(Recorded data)
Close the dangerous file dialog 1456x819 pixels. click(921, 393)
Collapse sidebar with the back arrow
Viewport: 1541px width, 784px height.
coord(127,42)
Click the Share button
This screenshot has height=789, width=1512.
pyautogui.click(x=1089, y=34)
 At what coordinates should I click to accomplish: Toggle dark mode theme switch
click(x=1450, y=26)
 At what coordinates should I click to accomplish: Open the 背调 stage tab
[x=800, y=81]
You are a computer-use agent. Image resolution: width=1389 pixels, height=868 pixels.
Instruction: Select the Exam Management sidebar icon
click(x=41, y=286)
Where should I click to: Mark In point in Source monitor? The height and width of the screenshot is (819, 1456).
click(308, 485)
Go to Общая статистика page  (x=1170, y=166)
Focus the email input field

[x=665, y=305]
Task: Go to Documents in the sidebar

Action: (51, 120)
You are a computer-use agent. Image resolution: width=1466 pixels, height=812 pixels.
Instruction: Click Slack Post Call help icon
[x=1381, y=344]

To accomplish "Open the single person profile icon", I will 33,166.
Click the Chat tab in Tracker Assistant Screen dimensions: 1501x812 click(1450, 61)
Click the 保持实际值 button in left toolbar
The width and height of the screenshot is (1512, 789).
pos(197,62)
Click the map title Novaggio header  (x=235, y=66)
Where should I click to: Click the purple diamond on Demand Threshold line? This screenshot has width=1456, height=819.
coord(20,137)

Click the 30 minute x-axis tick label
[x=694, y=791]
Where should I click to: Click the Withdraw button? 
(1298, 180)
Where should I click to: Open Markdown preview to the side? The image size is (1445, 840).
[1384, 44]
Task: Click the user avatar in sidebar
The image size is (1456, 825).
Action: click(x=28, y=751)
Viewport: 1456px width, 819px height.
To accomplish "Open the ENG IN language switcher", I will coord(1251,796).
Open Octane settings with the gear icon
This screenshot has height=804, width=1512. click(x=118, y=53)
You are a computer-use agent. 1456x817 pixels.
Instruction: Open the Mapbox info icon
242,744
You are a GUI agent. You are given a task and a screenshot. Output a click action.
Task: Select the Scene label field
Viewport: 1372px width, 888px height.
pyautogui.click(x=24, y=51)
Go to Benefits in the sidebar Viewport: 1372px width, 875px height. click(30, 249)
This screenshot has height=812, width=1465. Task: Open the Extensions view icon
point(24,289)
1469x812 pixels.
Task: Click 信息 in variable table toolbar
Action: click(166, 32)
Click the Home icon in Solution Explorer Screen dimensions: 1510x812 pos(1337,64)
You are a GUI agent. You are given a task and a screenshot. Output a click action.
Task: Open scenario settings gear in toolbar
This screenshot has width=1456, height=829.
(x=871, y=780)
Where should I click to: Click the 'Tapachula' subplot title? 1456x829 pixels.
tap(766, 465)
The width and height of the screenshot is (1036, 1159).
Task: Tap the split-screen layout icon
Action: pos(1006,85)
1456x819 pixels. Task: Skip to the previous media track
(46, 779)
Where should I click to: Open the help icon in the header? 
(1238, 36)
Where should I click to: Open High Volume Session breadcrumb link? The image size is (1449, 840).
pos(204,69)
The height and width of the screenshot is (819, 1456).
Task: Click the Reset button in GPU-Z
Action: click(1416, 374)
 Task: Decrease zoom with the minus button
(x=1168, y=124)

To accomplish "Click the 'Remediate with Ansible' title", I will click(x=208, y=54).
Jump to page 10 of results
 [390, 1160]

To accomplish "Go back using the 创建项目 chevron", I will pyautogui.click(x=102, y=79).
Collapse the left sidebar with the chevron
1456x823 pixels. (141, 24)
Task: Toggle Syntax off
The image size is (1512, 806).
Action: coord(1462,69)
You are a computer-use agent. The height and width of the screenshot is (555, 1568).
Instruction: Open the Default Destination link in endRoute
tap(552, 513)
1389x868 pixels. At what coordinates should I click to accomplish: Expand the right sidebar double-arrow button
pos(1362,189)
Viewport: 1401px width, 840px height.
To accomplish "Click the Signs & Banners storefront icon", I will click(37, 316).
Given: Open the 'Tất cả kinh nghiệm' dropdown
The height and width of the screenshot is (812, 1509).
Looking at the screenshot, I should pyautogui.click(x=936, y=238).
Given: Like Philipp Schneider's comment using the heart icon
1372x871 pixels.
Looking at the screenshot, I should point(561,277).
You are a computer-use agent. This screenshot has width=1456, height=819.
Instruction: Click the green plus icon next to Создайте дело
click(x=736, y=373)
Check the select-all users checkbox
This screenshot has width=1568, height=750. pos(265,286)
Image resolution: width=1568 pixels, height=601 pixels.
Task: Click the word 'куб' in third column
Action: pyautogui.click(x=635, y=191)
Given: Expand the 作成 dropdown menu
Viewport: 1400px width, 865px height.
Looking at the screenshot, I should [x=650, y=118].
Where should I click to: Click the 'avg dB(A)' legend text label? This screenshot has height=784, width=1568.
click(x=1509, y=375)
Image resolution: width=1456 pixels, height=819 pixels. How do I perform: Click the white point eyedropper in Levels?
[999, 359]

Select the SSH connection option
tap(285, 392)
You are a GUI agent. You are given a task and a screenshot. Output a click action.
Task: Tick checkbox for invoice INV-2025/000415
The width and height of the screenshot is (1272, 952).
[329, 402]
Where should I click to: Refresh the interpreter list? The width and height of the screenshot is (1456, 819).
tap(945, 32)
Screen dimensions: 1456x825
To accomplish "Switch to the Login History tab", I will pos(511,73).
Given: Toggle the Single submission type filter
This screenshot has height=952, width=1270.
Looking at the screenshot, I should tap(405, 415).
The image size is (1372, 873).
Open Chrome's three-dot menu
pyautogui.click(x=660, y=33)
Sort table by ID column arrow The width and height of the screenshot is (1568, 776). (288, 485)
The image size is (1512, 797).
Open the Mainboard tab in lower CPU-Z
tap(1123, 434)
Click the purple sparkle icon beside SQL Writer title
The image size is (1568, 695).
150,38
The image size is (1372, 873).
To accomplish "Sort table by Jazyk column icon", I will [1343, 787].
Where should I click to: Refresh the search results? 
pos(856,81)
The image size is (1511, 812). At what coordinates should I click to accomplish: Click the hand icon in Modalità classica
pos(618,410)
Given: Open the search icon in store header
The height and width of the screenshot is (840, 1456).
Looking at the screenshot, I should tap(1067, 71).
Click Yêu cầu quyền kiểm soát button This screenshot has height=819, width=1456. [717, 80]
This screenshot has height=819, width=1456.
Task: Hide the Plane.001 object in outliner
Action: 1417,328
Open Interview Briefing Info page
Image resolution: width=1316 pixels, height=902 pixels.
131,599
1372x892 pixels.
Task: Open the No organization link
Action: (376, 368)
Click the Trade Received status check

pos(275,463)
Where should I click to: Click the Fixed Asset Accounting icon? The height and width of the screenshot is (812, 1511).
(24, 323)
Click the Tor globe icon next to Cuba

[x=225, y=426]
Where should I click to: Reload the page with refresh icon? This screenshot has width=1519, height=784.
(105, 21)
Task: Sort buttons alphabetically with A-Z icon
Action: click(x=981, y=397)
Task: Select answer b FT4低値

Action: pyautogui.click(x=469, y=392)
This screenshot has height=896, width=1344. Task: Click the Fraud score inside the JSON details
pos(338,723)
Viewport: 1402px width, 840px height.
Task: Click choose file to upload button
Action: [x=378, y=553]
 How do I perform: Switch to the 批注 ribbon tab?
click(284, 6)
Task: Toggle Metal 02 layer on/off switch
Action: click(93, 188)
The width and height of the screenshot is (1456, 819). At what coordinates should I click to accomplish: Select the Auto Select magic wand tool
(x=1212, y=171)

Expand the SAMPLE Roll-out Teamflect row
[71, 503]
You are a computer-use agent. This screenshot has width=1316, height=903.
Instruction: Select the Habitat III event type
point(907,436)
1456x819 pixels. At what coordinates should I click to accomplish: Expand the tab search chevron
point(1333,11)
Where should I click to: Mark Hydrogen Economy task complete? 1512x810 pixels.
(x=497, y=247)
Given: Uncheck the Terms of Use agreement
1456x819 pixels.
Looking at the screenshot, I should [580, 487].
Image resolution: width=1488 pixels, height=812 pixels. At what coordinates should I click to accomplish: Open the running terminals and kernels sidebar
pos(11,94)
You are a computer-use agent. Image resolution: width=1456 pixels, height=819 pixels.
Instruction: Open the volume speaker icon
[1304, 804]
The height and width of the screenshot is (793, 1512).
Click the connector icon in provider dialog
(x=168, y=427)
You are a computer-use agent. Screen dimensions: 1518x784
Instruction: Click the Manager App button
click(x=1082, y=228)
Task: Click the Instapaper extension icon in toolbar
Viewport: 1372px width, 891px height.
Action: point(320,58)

TASK DETAILS: Where in the entries above does the word "dimensions" appear? Copy each line that has it.

RESULT OF THE TASK:
Click the Chat tab in Tracker Assistant Screen dimensions: 1501x812 click(1450, 61)
Click the Home icon in Solution Explorer Screen dimensions: 1510x812 pos(1337,64)
Screen dimensions: 1456x825
You are a computer-use agent. Screen dimensions: 1518x784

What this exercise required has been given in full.